There is no doubt that the impact of this year’s rising costs will impact farmers for years to come.
With fewer crops and livestock, there is less to sell next year. Even if output costs rise to match farm input costs, fewer crops equate to less profits.
Spend Or Invest
British farmers must choose between spending money now or investing for the future.
Using savings to cover the difference in rising costs now, may help farmers recuperate some of the lost costs.
However, it means they can no longer afford new machinery, cannot invest in greener energy sources or they must adapt their lifestyle.
The only other way to manage rising farm input costs is to ensure that output costs match the increase in expenses. To prevent farmers from being left to cope with rising input costs alone, consumers can expect an increase in the cost of UK-farmed produce and livestock.
Economically, the cost of living is already high. Increased food prices may open the market for cheaper imports, and as a result, withdraw the much-needed financial support for UK farmers.
Managing Rising Input Costs
Now more than ever, farmers need access to the latest, most-efficient technology.
Increasing yields is hugely important, saving fossil fuel costs by switching to electric or hybrid machinery/equipment will help lower farming costs. However, with such significant price increases, many farmers can no longer afford to update outdated equipment.
Previously, government funding support was enough for most farmers. But there is now a significant gap between official funding and the expected costs.

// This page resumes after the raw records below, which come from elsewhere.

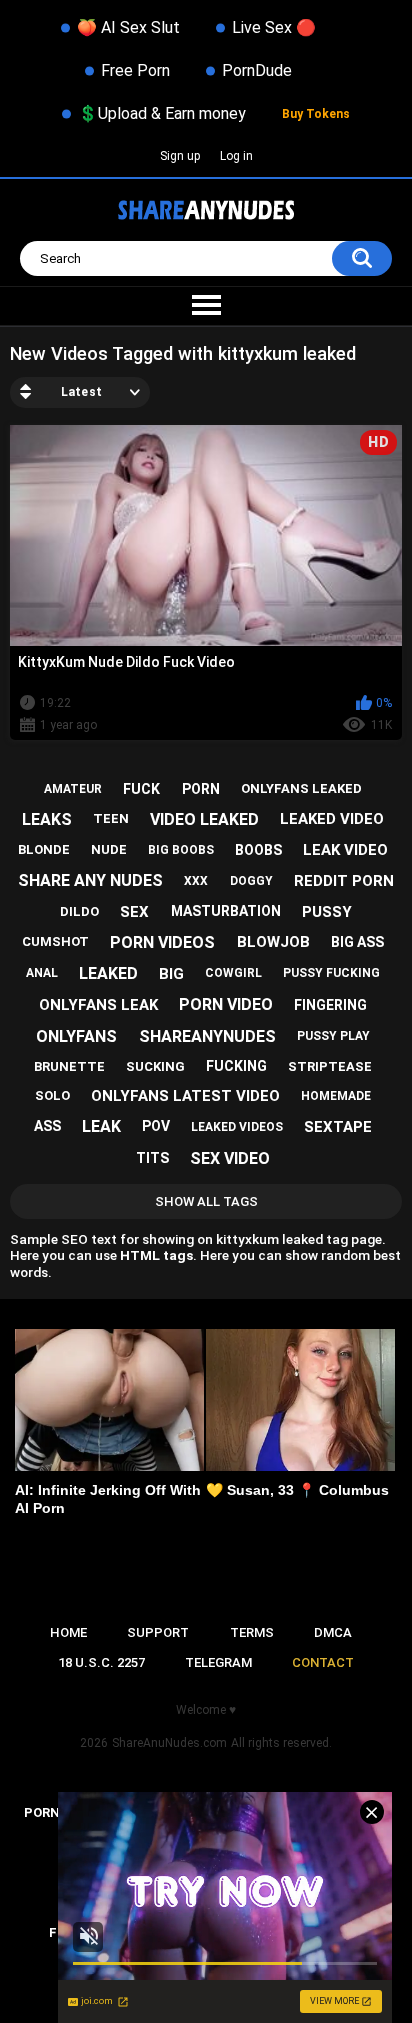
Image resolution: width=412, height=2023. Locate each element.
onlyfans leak (98, 1005)
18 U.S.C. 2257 (101, 1662)
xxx (196, 881)
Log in (236, 156)
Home (68, 1632)
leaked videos (237, 1127)
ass (47, 1126)
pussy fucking (331, 973)
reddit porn (344, 881)
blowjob (273, 942)
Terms (252, 1632)
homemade (336, 1096)
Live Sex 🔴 (274, 27)
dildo (79, 911)
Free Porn (135, 70)
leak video (345, 850)
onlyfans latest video (185, 1096)
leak (101, 1126)
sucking (155, 1066)
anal (42, 973)
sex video (230, 1158)
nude (109, 849)
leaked (108, 973)
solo (52, 1095)
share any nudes (90, 880)
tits (152, 1158)
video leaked (204, 819)
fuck (141, 789)
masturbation (226, 911)
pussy (327, 912)
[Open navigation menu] (206, 306)
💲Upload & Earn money (162, 113)
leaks (47, 819)
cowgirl (233, 973)
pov (156, 1126)
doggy (251, 881)
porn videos (162, 942)
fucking (236, 1066)
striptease (330, 1066)
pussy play (333, 1036)
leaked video (332, 819)
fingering (330, 1005)
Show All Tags (206, 1201)
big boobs (181, 850)
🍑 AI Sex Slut (128, 27)
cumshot (55, 941)
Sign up (180, 156)
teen (111, 818)
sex (134, 912)
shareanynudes (207, 1036)
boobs (258, 850)
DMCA (333, 1632)
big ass (357, 942)
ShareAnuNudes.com (169, 1743)
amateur (73, 789)
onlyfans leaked (301, 788)
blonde (44, 849)
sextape (338, 1127)
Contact (323, 1662)
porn (201, 789)
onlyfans (76, 1036)
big (171, 974)
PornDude (257, 70)
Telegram (218, 1662)
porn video (226, 1004)
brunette (69, 1066)
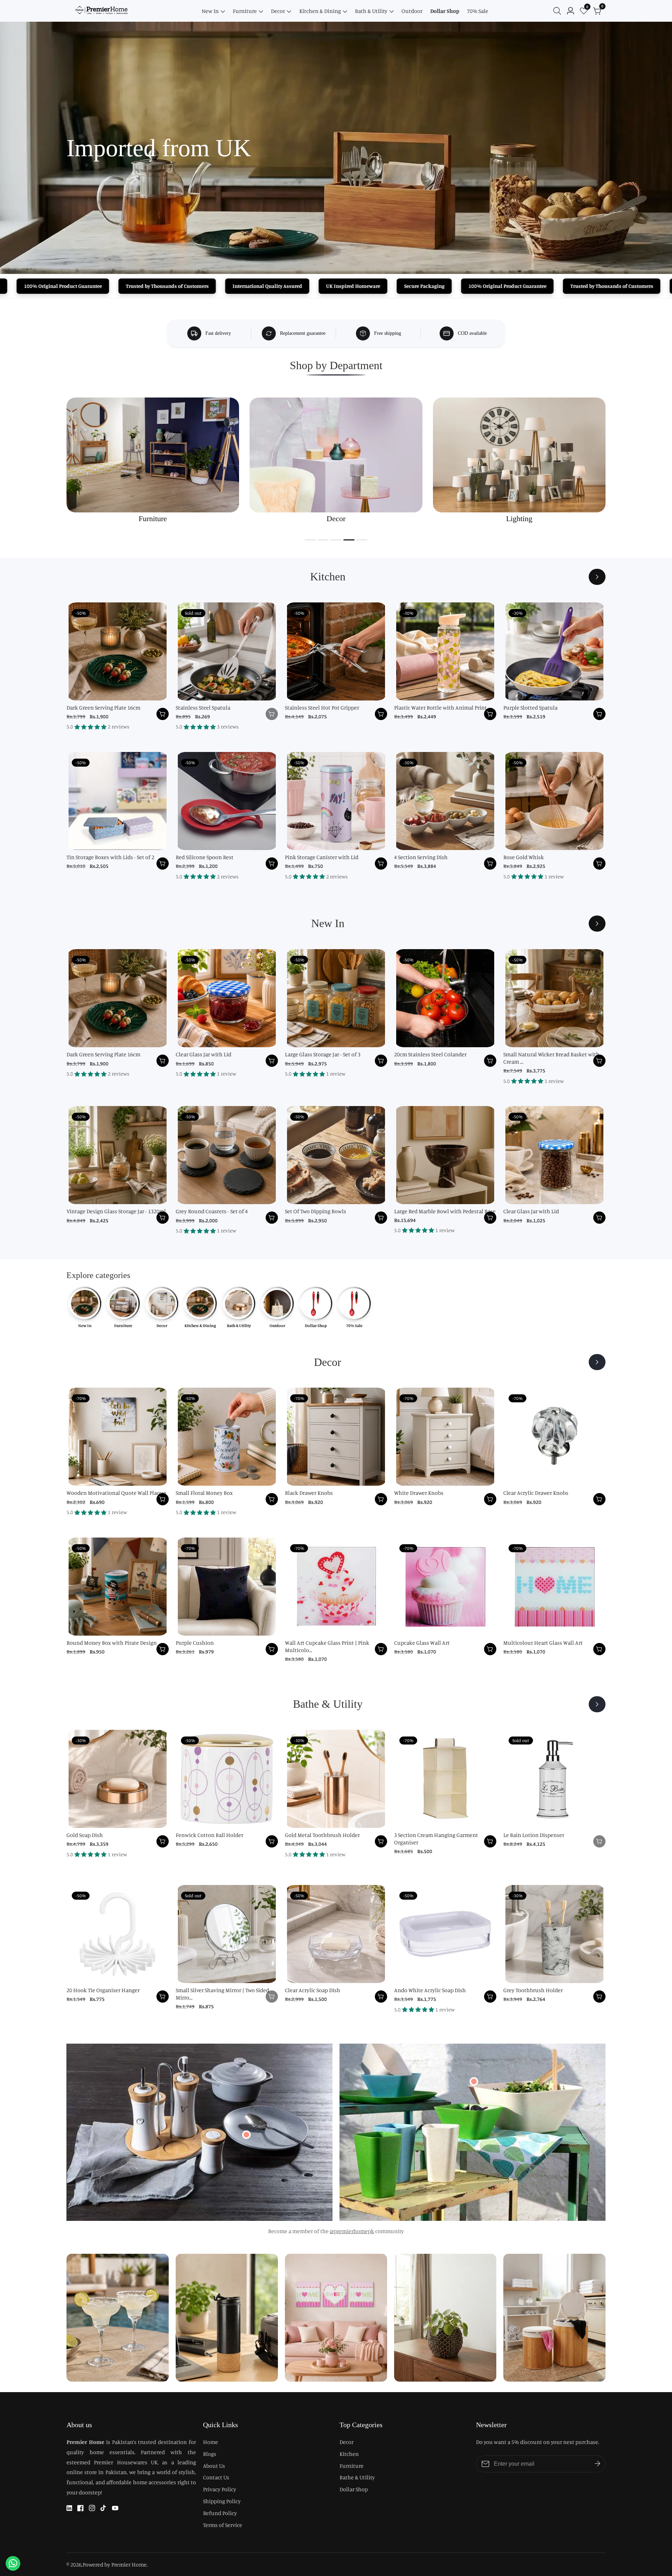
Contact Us (216, 2477)
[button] (310, 539)
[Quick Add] (246, 2134)
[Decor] (597, 1362)
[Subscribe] (597, 2464)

With traditional high street banks reluctant to loan money to cover the extended time period most farmers need – farmers are at a loss.
The result is that more farmers are looking at other ways to invest in environmentally-friendly machinery and more efficient digital farming tools.
For UK farmers, this means turning to alternative funding sources to support investments.
Specialist financial brokers work with agricultural lenders to offer bespoke finance packages that allow British farmers to future-proof their farms, combat rising input costs and invest in more efficient machinery.
With finance products such as loans, the loan terms can include periods which are longer than one complete crop (or livestock) production cycle, giving farmers time to factor output costs into the loan repayment schedule.
But with costs predicted to rise further and government support not matching the increases, the question remains – how long can farmers afford to be farmers?